[Items from a data source]
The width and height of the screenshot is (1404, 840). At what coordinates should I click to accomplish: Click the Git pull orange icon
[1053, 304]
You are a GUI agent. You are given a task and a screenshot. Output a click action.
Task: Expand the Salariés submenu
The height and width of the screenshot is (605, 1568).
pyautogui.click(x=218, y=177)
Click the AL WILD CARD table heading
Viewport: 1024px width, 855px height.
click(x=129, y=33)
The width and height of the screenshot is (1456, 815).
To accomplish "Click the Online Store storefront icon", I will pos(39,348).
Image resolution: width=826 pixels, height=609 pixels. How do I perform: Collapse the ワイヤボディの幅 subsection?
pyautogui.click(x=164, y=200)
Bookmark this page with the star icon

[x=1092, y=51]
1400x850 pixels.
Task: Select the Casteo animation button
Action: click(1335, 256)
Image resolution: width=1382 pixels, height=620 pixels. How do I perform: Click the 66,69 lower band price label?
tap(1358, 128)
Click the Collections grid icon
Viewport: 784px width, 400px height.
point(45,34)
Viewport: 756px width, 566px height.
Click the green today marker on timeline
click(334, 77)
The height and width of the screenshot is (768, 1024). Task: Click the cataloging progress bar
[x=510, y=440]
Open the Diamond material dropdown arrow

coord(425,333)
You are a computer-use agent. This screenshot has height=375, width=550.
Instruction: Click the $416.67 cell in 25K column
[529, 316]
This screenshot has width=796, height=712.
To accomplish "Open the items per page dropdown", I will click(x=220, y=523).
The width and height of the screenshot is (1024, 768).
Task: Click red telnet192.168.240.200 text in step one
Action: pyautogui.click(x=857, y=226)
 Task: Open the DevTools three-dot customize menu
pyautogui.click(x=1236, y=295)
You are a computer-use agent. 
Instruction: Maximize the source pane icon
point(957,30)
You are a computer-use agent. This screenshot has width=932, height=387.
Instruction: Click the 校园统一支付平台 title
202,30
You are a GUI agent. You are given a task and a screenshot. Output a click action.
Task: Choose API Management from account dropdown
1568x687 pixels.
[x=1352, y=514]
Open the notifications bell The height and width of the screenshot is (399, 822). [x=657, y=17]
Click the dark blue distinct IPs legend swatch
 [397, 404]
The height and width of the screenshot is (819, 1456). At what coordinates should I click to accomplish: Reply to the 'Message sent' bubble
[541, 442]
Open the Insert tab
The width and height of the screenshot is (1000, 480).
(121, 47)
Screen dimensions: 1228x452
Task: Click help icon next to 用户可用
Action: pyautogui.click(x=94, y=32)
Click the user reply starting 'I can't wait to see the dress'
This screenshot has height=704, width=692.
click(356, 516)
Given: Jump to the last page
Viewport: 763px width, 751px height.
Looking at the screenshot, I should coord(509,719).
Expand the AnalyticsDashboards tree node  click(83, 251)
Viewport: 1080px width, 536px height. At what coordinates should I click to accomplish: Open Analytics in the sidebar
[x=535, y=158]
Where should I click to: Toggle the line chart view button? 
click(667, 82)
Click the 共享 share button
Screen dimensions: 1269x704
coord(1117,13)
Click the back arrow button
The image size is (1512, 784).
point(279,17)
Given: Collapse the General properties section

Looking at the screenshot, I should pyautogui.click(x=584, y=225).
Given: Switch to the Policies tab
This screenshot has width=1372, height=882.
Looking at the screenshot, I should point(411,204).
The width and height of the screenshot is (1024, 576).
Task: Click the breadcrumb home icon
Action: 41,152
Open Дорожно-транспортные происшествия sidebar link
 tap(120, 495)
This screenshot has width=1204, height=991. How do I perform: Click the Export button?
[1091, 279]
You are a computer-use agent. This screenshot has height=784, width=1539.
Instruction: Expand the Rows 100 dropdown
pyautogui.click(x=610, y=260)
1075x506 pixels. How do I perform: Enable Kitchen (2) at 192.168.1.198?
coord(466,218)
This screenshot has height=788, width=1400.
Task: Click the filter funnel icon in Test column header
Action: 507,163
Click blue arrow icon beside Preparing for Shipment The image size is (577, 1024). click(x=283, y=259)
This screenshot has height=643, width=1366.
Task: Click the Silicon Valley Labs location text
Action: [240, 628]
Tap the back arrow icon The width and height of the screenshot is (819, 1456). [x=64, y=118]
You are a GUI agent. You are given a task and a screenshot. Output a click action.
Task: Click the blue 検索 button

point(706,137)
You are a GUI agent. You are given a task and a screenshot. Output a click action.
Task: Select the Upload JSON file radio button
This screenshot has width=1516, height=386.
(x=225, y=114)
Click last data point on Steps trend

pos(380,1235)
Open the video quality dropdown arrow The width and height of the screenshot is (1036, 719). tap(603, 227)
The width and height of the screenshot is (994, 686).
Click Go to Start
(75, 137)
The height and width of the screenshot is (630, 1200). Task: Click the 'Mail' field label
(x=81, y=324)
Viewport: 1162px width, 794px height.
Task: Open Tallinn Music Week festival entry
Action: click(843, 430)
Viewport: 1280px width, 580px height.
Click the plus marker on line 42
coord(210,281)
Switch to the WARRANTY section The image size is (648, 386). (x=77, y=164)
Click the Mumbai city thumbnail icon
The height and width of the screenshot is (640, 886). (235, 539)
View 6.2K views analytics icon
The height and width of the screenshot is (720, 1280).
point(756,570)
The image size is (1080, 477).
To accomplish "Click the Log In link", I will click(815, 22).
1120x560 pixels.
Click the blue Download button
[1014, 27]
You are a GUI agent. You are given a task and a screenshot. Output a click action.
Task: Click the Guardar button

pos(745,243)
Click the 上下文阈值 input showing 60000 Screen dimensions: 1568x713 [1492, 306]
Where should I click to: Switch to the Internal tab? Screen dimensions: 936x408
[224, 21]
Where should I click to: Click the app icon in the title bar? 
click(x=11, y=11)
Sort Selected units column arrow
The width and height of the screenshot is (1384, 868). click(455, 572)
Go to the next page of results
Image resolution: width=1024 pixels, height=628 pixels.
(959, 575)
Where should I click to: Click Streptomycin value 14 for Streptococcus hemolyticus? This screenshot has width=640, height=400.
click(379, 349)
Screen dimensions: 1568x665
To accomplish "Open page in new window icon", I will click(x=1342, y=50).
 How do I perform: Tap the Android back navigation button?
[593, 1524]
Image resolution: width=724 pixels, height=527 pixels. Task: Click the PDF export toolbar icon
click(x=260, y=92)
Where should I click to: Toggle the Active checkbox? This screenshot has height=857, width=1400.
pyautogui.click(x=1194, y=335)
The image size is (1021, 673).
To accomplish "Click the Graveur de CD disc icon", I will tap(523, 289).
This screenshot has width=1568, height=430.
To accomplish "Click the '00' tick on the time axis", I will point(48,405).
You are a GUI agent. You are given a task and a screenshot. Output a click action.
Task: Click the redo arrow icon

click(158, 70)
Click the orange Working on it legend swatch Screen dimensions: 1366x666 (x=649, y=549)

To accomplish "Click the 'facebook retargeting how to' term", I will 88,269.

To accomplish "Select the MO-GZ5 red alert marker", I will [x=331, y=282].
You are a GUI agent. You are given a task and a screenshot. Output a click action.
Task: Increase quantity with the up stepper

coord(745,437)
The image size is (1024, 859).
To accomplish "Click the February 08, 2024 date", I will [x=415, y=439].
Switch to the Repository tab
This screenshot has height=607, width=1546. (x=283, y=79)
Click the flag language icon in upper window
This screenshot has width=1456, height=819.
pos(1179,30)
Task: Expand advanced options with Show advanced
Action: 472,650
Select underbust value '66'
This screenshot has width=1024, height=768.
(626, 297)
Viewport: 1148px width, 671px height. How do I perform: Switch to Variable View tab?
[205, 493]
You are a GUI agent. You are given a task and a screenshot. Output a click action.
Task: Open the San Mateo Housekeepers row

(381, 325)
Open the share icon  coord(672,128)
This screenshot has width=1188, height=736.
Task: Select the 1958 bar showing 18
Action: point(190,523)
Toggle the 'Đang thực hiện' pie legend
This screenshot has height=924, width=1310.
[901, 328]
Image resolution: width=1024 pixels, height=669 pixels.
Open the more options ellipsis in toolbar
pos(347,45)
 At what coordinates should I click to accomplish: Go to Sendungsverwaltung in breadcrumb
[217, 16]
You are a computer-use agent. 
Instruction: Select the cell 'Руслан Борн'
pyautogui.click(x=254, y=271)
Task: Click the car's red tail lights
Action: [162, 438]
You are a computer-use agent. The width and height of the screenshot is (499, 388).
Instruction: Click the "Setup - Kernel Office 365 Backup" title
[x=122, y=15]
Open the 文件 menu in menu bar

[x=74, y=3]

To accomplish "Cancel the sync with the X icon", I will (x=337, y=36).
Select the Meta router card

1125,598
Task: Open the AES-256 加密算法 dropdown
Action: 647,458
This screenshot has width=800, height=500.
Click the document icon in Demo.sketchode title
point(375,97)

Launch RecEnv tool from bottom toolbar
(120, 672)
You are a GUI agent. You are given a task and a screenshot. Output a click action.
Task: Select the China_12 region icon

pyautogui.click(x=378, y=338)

§ Short exercise
Transcribe the listing above without any changes, from the line containing "Open the share" down to the line containing "Action: [162, 438]", including both of those lines.

§ Response
Open the share icon  coord(672,128)
This screenshot has width=1188, height=736.
Task: Select the 1958 bar showing 18
Action: point(190,523)
Toggle the 'Đang thực hiện' pie legend
This screenshot has height=924, width=1310.
[901, 328]
Image resolution: width=1024 pixels, height=669 pixels.
Open the more options ellipsis in toolbar
pos(347,45)
 At what coordinates should I click to accomplish: Go to Sendungsverwaltung in breadcrumb
[217, 16]
You are a computer-use agent. 
Instruction: Select the cell 'Руслан Борн'
pyautogui.click(x=254, y=271)
Task: Click the car's red tail lights
Action: [162, 438]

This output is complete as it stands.